Earlier this year I wrote about Lidl’s Barolo, on sale at a promotional price of just £4.99 for one weekend. The article caused a huge storm on my discussion forum and social media, with 75% of people desperate to get hold of a bottle (reports of empty shelves reached me by mid-morning on day one) and the other 25% furious that a wine carrying such an exalted appellation should be sold at a fiver. Outrage was expressed at how it damaged the reputation of Barolo, expressions of disgust were uttered at how poor a wine it must be, and condemnation flowed towards me and Lidl – Lidl for daring to sell it at that price, and me for colluding with them in such a shameful exercise.
Me? Well I was neither paid nor blackmailed to write about, but unlike the 25% who condemned the wine, I did actually taste it. As you will see if you read that article, I gave an honest opinion of it, acknowledging that it was not great Barolo, but was “a well-made, quite serious dry red for the money.” Many people who did manage to grab a bottle contacted me to let me know that they considered it a fiver very well spent.
Yours at £7.99, for two days only
Now Lidl is risking even more fire and fury (as well as a mad rush to their shelves) by offering the cheapest Champagne in Britain for two days only. The dates you need to know are Saturday and Sunday the 2nd and 3rd of September 2017, when the Comte de Senneval Brut will be sold for £7.99 per bottle. That’s only £2 off its regular price, but takes it into unheard of pricing territory for Champagne in recent years.

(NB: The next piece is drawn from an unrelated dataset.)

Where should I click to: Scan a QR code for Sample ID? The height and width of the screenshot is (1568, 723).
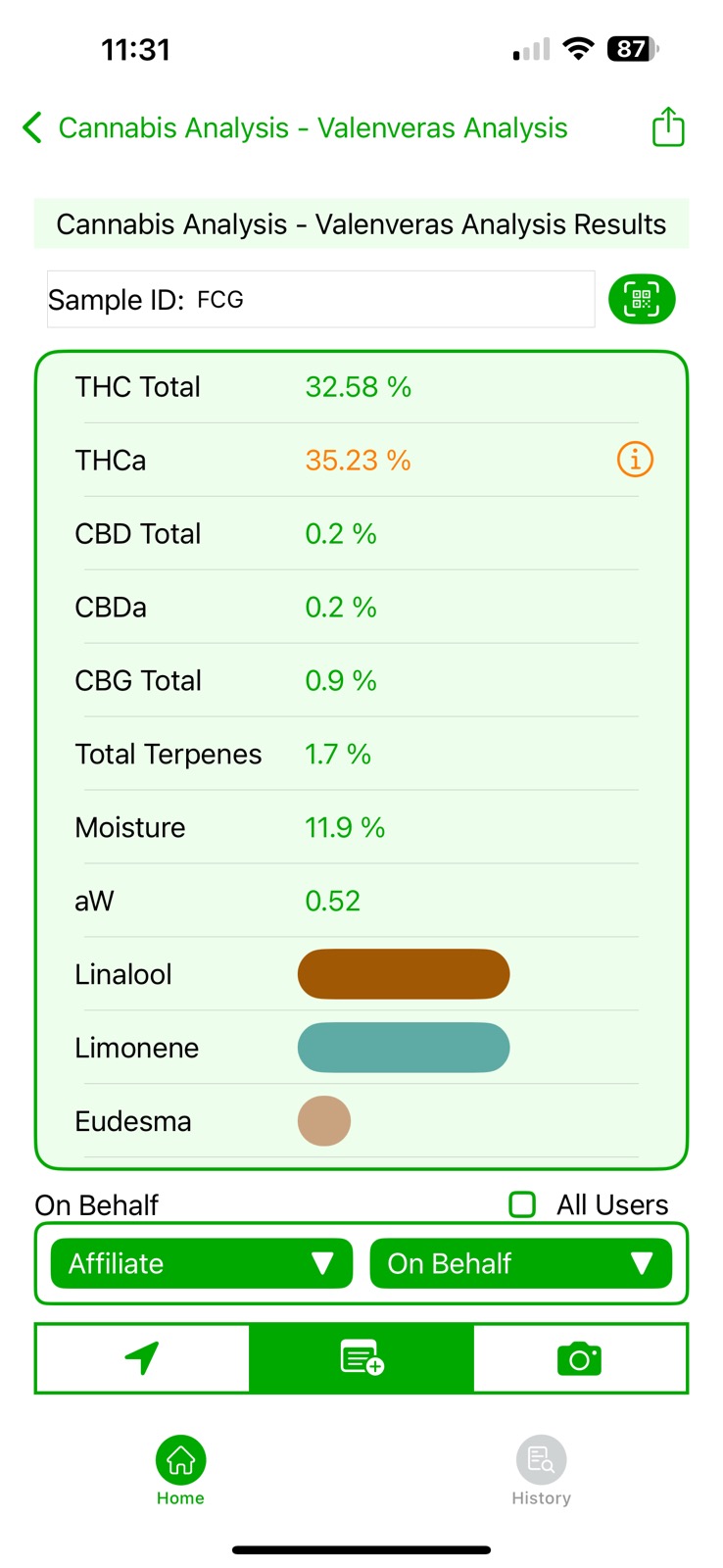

Once again I have tasted the Champagne and, as long as you don’t expect Krug for your £7.99, you will not be disappointed. It is totally acceptable Champagne, which Decanter magazine rated 91/100 earlier this year. Whilst I can’t quite get on-board with that score, I found it to be a wine in much the same league as many £20 bottles I come across.
The wine is produced for Lidl by Maison Burtin, a group that produces many Champagne brands including Lanson, Philipponnat, Alfred Rothschild and Besserat de Bellefon.
I understand that some will raise fears over ‘brand Champagne’ and whether such a price damages it, and some will question what kind of deal was done to put this wine on the shelves at £8.00. But the world is full of wine that needs to find a home, and Lidl’s huge group buying power, low margins and the publicity value of a £7.99 Champagne means that no one is necessarily being screwed in the supply chain. It could just be a very nice bargain as Lidl hope to entice new customers in store.
Please do read my review, and ideally taste the Champagne for yourself, before rushing to stock up on it, or the most virulent green ink you can find. Happy hunting! :-).